KEYES: And this is not just the payday loan companies you find next to your neighborhood liquor store. This is banks, like Wells Fargo, that are doing this now. Right?

DVORAK: That's what's really scary and that's what has some of these consumer watchdog groups up in arms again. What Tyrone used was online and over-the-phone companies. One was a tribal company based in Michigan. Another was in Delaware and they have - their laws are such that they can operate under their sovereign tribal laws and federal laws and they're not subject to the state laws.

Here in D.C., we got rid of payday loans. Those - you know - and you know those places. You see them between a liquor store and the Chinese sub take-out. Those - in 2007, we got rid of them in D.C. and about 30 states have - they've capped those, but banks are getting into it now.

KEYES: Let me just jump in and say, if you're just joining us, you're listening to TELL ME MORE from NPR News. We're talking about payday loans and how borrowing a few hundred dollars can lead to thousands in repayments. Petula Dvorak is a columnist with the Washington Post.

So this practice is legal?

DVORAK: It is legal in...

KEYES: In 30 states?

DVORAK: Thirty states have capped it.

KEYES: Oh, 30 states have stopped it. OK.

DVORAK: They've capped double-digit interest rates. Now, there are places that still charge. There was one that the Center for Public Integrity did an amazing piece on that charged 911 percent interest.

KEYES: But let me ask you - what about the people that don't have credit cards or access to other lines of credit? I mean, this is a legitimate service that they need. Right?

DVORAK: It is. And it certainly can work for some folks. Most of the terms are 10 to 14 days. If you need that cash and you really can make it up in your paycheck right away, then it works, but for most people, it doesn't.

The ones that the banks are getting into now - Wells Fargo, Guarantee, Regions - they're starting at 400 percent interest. Their record isn't very good. Their terms are 10 days. If you pay it back in 10 days, you're cool. You just paid your service fee. But the reality is that it takes an average of 175 days to pay that back.

KEYES: But let me ask - there are those that might say that the interest rates sound high, but if you've agreed to do this, you've read the contract - I mean, shouldn't people be responsible for these kind of payments if that's what they said they'd do?

DVORAK: Sure. There's a whole theory of personal responsibility. We all - but there but for the grace of God, go I. We all slip up and, as you can see, in this letter from this loan company that Tyrone communicated with, slipping up means not calling them two to three days before. I don't know. That's like getting grounded for coming home, you know, at 9:45 when your curfew is 10:00. That's wrong and that's what's got a lot of these consumer groups angry.

KEYES: I do want to say that we invited Tyrone to join us, but he wasn't able to make it work with his busy schedule. But how did his story end up? Is he OK?

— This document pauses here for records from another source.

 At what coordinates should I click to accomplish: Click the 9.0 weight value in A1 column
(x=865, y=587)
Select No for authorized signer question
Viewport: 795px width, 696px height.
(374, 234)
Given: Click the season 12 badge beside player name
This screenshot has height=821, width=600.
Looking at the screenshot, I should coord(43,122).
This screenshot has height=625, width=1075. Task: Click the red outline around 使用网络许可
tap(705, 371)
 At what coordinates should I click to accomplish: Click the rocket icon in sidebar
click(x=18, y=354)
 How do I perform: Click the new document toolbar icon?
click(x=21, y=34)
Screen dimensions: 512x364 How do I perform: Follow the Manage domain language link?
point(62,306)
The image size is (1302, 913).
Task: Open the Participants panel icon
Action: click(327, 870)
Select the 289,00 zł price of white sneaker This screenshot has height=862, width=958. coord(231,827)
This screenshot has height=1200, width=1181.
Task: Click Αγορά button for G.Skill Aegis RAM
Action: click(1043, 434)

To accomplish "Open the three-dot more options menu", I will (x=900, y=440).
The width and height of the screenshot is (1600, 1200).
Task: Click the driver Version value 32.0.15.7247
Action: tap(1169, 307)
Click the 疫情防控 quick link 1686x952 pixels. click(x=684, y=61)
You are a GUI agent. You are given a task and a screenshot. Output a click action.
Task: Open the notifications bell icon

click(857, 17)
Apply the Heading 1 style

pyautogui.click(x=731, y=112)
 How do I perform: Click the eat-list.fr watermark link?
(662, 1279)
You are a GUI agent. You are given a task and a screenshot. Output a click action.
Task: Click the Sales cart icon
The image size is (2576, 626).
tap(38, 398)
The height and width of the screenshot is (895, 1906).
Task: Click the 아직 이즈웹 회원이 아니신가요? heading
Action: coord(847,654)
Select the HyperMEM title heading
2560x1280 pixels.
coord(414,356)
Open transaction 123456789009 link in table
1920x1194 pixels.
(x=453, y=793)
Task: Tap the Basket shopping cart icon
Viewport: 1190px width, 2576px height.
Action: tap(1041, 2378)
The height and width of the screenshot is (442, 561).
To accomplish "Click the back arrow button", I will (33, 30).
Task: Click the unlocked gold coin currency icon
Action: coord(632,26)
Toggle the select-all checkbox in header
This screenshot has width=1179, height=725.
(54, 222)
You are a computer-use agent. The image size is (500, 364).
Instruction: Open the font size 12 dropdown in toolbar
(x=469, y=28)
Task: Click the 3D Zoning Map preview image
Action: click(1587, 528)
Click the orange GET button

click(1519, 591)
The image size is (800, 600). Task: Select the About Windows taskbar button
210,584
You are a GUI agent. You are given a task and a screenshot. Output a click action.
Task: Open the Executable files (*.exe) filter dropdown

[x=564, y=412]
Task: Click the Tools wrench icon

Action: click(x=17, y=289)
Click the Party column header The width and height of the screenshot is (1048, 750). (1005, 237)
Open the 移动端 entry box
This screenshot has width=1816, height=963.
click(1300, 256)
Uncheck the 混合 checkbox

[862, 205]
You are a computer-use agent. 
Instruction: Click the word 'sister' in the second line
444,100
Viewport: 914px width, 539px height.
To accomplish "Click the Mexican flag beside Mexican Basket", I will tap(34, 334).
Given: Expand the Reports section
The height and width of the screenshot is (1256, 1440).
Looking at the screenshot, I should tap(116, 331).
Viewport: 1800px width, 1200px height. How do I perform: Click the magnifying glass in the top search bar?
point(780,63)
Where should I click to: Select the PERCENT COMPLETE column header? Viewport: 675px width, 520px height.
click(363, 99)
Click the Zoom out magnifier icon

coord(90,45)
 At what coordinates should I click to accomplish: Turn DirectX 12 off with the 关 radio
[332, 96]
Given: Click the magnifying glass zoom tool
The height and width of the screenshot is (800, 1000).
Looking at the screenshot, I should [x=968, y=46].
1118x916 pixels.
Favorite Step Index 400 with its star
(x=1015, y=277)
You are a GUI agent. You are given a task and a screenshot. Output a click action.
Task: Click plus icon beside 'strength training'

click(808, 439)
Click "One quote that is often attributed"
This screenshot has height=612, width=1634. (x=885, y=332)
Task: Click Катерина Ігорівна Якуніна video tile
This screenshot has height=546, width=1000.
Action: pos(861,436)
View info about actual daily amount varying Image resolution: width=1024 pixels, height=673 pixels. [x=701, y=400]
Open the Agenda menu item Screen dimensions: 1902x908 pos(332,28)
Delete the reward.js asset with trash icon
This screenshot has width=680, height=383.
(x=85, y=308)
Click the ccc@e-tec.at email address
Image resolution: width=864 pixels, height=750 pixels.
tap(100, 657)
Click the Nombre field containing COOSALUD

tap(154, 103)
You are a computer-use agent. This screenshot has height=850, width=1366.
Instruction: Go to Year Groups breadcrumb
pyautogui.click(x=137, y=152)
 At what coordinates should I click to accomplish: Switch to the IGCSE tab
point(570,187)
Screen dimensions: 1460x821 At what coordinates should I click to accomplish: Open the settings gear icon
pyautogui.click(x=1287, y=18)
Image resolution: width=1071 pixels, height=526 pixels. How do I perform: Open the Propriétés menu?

DVORAK: He's OK. He's really lucky. His boss paid for it. His boss gave him a loan, saw what was - and he contacted me. His boss is a reader of the column and I've seen him around town and he said, this is insane. I can't believe this is happening. And, fortunately, Tyrone agreed to tell his story to me because he thinks that a lot of folks have asked him about it and a lot of folks can think that this is a quick way to help out your finances.

KEYES: And, briefly, words of wisdom for anybody that might find themselves in their car thinking, I'm going to call that 800 number right now.

DVORAK: Well, the way - I got to quote Tyrone because it was perfect - because he didn't tell his wife about this and he said, "Anything you don't want to tell your little wife about is probably a bad idea."


KEYES: That is my favorite quote from the entire article. Petula Dvorak is a columnist with The Washington Post. She wrote about payday loans in her latest column. She joined us right here in the studio. Petula, thanks for being here.